#### Page:
>>>

Next day, the Sage took the form in.
Next day (this morning, in fact) I was phoned offering an appointment on Monday.
Gosh. A bit fast for something completely non-urgent (and under the NHS, not privately). I’m terribly impressed.
Except, I don’t actually care for this sort of thing. And it’s suggested that I wear loose-fitting trousers (well, I ‘might be more comfortable in’) or shorts. Shorts? I don’t possess any. And the only loose-fitting trousers I have are those I have shrunk out of, and they aren’t the sort of thing it means. I am scruffy, but rarely casual. Fortunately, Weeza has a pair of what, apparently, are called ‘jogging bottoms’ (?) which she bought for yoga when quite newly pregnant. So they had room for growth. And I’m a size smaller than she was (how come she was slender while I am still pudgy? Damn short-arsedness!) Anyway, she’s not only offered them to me, but invited us over for Sunday lunch to pick them up. So that’s splendid on all accounts.
And I’m perfectly fit and well, just a bit limpy. And the doctor suggests, obliquely, for we understand what we mean when we don’t quite say (this is fine, it’s a ‘same sort of people’ thing) that I wait at least 5 years for a new hip if I can. So it’s in my best interests to remain unattractively fit and become gorgeously slim. Size 10 now, size 8 beckons.

<<<

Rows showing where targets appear
>>>

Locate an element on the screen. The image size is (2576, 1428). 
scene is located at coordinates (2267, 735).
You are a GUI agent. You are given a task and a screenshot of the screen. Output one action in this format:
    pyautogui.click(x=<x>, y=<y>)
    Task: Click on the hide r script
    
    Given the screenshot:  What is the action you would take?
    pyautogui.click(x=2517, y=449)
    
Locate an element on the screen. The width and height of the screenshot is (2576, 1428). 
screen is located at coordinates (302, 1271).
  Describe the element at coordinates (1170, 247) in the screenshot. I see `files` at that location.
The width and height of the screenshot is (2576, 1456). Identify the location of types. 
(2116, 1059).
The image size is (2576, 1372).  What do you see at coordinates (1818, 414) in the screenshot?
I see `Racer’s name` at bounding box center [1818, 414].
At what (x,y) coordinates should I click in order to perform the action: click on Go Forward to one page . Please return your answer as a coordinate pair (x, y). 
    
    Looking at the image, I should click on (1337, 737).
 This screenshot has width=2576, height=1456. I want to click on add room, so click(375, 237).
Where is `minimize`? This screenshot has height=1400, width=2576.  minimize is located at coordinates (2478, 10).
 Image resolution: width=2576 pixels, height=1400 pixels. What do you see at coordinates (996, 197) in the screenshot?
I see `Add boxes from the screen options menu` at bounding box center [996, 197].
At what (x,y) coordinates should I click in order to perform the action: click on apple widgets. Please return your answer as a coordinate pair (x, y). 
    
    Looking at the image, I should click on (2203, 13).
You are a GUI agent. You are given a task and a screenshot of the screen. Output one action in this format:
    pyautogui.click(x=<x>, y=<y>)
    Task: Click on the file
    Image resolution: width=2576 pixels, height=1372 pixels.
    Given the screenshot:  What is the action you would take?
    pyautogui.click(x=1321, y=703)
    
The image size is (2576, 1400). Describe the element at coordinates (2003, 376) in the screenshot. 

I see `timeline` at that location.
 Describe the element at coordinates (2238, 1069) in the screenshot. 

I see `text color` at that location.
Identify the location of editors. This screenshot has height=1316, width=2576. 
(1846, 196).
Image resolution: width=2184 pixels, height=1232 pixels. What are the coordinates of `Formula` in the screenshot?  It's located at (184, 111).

<<<

#### Stated exercise A:
Using the post above the entries, answer each of these:
(i) On which day was the appointment offered for?
(ii) What did Weeza originally buy the jogging bottoms for?
(iii) How long does the doctor suggest waiting for a new hip, if possible?
#### Stated exercise B:
Duplicate the post's text from "Next day (this" to "I’m terribly impressed.".
#### Stated exercise C:
List every item of clothing the post mentions.

#### Finished answer A:
(i) Monday
(ii) Yoga, when she was quite newly pregnant
(iii) At least 5 years

#### Finished answer B:
Next day (this morning, in fact) I was phoned offering an appointment on Monday.
Gosh. A bit fast for something completely non-urgent (and under the NHS, not privately). I’m terribly impressed.

#### Finished answer C:
Loose-fitting trousers, shorts, jogging bottoms